Momentum Machines' meat-managing masterpiece is not humanoid, and it doesn't need to be. It doesn't want to be your friend, give you travel advice, or monitor your house or body. It wants to make burgers. Lots of burgers, and fast. An assembly-line style setup of burger-building materials (patties, buns, lettuce, tomato, cheese, etc.) are lined up, and well-engineered robotics (the creators have experience at Tesla and NASA) take over from there.
According to singularityhub.com, the average fast food restaurant spends $135,000 a year on human burger-flippers. With living, breathing workers, there is sickness, margin for error, strikes and accidents to consider. However, one Momentum could alleviate all that trouble (and not make snarky remarks at mean managers, either.) One 24-square-foot Momentum machine can spin out a burger every ten seconds, or 360 per hour.
Momentum cofounder Alexandros Vardakostas doesn't mince words about the company's mission. “Our device isn’t meant to make employees more efficient. It’s meant to completely obviate them.”

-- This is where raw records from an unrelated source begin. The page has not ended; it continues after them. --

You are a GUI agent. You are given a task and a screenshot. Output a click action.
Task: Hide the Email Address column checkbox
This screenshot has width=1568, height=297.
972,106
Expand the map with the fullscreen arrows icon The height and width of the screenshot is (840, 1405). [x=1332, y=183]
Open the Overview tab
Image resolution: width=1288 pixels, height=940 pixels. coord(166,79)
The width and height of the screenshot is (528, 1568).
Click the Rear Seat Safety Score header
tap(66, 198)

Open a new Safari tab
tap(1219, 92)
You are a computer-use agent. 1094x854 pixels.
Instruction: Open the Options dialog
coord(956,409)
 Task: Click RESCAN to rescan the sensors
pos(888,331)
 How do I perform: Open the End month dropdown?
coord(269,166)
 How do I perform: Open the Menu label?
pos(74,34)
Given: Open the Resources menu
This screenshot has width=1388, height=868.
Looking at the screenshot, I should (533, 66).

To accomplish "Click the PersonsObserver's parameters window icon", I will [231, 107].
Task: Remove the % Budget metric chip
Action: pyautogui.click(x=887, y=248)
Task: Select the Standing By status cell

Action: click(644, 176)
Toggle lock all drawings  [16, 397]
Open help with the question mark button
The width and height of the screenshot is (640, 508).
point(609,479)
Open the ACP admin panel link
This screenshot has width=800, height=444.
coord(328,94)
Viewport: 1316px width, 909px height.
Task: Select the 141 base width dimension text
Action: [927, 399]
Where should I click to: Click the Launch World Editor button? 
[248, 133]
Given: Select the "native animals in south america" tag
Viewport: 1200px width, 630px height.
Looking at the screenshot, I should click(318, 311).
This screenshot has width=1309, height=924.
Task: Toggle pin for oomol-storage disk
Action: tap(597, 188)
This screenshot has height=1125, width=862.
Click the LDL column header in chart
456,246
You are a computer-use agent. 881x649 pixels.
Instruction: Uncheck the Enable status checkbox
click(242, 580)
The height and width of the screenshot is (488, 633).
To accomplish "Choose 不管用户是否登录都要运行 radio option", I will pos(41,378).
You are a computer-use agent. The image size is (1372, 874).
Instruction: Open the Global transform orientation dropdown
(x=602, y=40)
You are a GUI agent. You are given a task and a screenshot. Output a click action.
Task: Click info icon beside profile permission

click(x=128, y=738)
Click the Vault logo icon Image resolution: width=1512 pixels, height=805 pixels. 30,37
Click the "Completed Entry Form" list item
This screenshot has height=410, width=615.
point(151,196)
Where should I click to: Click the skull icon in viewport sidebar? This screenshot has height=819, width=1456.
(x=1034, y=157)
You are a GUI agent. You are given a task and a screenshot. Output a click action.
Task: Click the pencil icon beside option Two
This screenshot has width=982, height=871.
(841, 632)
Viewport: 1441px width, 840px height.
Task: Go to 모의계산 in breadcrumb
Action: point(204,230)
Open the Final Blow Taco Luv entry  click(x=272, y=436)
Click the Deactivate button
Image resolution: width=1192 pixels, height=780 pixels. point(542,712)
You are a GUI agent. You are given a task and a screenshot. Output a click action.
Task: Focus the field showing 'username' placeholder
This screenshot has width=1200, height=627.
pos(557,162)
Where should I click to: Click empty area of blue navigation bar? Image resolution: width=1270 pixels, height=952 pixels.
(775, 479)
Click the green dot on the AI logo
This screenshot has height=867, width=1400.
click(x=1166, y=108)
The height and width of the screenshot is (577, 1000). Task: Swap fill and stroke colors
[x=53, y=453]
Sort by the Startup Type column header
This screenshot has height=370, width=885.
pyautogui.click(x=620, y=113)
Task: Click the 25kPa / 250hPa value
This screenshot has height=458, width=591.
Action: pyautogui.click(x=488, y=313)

There's little dispute that this may soon become the norm for many by-rote professions. However, Momentum isn't completely coldhearted about their orchestrated robot takeover. They plan to ally with vocational schools to offer (better) job training for those who have been replaced by their robot. Perhaps the ousted kitchen hands can go into a more lucrative field with their new knowledge...maybe robotics?